Title X is the national family planning program. “It was founded back in the early 1970s by President Nixon, believe it or not,” Yolen said, “back in the days when it was a very positive Republican value to support family planning. So it’s been around all those years, and it really is the core of our national program to help women prevent unintended pregnancy, but more than that, it provides vital screenings for young people and low-income women.”
It covers annual exams for thousands of Connecticut women, including pap smears — a test for cervical cancer — clinical breast exams, and the testing and treatment for sexually transmitted diseases.
Yolen said she and her colleagues are cautiously optimistic that the funding cuts passed by the House will die in the Senate, or be vetoed by President Barack Obama. But, she added, “We certainly aren’t taking anything for granted.”
The organization will be working until the Senate votes, she said, marshaling supportive lawmakers. There are senators, Yolen said, who don’t support abortion rights but “do understand the importance of preventing pregnancy and will vote with us in that regard.”
Providing family planning services, she said, saves a lot more than it costs.

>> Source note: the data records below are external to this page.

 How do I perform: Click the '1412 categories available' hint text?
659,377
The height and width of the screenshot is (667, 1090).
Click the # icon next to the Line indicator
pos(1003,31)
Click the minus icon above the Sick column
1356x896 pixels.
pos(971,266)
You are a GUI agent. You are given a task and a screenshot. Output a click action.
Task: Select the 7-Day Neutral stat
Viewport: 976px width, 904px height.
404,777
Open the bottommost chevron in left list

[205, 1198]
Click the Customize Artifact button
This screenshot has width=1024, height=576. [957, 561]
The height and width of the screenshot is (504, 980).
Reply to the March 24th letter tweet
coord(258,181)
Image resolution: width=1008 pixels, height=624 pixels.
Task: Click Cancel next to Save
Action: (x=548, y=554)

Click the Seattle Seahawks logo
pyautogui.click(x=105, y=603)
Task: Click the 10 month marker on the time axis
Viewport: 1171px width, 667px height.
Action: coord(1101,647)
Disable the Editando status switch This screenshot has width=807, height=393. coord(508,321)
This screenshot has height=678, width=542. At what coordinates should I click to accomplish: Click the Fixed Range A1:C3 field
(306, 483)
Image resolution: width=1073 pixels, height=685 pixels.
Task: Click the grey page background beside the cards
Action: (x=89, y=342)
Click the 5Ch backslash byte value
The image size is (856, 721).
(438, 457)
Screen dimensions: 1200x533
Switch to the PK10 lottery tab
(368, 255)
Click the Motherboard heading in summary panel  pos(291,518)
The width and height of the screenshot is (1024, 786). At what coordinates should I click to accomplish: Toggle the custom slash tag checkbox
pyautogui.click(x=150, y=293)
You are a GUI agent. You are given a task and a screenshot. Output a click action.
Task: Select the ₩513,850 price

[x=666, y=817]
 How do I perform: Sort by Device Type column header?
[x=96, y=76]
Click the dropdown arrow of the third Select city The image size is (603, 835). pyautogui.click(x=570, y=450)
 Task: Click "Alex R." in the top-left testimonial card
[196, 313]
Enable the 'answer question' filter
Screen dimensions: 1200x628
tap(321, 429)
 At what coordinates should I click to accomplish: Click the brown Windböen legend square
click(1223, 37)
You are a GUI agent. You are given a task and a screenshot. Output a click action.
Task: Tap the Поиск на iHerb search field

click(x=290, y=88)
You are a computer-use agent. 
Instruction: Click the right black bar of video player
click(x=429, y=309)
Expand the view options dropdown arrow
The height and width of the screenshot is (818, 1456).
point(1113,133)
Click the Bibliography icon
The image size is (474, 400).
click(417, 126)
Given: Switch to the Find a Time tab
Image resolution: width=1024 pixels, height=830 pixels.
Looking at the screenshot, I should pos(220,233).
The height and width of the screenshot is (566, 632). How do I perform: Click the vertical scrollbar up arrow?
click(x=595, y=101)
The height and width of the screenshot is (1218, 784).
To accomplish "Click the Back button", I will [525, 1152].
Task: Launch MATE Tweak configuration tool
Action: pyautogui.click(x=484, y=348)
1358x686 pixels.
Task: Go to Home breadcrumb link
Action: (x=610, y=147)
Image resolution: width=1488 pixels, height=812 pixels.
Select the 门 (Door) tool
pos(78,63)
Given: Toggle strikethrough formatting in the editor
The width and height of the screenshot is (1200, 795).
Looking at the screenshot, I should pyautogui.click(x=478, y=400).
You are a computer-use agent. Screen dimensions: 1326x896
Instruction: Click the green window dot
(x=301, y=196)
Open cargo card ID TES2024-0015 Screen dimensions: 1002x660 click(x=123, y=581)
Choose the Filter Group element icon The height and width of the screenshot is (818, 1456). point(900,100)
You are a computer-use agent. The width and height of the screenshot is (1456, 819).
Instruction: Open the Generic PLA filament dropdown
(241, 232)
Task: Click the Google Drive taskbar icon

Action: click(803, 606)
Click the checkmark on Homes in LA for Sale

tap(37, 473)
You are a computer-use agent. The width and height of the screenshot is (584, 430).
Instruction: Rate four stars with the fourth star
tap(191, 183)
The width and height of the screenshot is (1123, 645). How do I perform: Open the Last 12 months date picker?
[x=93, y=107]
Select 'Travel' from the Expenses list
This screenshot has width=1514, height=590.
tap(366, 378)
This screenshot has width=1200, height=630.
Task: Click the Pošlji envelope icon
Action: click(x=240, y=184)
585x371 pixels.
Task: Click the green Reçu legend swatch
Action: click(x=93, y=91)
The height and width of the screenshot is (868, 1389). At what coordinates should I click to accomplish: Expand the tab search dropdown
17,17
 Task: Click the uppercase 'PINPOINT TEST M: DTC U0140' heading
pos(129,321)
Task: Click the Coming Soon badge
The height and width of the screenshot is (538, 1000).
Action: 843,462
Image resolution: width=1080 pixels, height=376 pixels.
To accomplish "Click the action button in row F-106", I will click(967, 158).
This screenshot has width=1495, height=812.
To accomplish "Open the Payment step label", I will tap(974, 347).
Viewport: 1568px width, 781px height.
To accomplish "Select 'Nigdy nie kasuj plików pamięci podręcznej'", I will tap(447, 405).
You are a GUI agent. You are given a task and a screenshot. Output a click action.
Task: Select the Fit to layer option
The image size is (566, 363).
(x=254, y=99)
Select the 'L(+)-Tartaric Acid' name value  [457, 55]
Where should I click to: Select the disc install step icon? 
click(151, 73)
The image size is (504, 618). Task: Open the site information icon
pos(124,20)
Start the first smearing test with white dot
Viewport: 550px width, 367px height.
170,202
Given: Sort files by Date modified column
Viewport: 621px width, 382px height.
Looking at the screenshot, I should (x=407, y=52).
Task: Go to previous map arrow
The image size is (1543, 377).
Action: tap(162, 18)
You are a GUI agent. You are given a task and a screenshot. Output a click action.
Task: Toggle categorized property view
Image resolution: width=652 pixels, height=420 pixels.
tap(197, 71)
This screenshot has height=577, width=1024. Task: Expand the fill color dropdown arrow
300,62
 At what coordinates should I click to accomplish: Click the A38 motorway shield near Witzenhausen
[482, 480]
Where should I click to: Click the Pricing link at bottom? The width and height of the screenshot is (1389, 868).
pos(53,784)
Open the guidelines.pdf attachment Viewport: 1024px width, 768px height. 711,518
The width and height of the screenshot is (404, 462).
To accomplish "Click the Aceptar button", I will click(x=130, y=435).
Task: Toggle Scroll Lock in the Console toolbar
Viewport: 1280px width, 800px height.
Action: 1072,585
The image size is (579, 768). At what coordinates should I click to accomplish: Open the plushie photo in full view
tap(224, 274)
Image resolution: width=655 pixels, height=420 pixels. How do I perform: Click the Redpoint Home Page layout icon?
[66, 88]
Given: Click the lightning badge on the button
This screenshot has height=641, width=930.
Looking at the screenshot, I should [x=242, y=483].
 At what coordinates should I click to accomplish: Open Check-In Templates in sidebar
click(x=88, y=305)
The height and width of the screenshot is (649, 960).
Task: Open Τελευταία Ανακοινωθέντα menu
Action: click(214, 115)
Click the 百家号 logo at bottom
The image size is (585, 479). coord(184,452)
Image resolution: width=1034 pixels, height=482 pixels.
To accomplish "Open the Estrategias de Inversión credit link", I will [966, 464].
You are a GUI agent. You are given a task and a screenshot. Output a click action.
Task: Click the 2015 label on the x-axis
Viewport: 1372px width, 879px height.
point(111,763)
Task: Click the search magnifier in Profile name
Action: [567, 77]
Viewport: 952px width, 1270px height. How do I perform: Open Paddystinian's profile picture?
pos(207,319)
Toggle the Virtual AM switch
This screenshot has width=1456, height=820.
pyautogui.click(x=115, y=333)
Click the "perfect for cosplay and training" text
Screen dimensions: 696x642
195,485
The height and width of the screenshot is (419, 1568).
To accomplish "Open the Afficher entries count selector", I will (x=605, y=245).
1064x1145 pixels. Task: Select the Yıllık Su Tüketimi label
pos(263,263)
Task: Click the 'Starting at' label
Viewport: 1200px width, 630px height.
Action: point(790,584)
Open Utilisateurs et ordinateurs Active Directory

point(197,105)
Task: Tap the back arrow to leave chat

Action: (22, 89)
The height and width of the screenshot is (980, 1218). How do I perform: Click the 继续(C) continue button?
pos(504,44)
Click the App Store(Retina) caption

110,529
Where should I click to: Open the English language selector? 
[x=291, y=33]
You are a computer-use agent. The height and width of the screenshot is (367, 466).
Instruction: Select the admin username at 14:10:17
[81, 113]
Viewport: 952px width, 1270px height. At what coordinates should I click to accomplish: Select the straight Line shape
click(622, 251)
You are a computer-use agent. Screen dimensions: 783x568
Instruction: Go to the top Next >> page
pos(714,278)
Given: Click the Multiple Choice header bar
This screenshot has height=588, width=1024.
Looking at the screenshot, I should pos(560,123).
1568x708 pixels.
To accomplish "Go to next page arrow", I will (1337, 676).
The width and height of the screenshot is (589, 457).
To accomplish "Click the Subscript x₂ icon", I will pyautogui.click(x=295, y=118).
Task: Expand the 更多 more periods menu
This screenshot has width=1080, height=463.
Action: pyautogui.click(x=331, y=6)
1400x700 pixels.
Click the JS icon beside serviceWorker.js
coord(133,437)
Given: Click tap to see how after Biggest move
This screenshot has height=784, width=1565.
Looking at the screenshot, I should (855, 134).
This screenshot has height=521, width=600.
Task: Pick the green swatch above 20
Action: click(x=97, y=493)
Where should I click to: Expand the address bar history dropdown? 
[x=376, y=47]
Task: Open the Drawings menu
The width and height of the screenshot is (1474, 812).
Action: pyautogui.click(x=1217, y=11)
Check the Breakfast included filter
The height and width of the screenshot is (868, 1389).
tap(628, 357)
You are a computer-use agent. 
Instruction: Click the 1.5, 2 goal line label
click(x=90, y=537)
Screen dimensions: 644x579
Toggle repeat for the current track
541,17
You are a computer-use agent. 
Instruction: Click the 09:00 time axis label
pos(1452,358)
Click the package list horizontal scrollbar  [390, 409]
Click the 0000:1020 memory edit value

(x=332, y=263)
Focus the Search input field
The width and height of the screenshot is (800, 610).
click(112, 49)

“Every dollar the government spends on family planning saves four dollars. This has been documented over and over again, by preventing the cost associated with an unplanned pregnancy, so in the first nine months you’re saving money on prenatal care visits, [then] labor and delivery, and particularly sometimes, the neonatal intensive care kind of costs that drives the cost of delivery up very high. So we will be losing money by not investing in family planning.”
Carrano has another reason to support Planned Parenthood. “My son is 20 years old and he wanted to get checked out because he had unprotected sex and wanted to be checked out for STDs and he went there and he liked it too. I’m pretty mad about [the cut] because I like going there, and especially for young girls or even boys who need to go there.”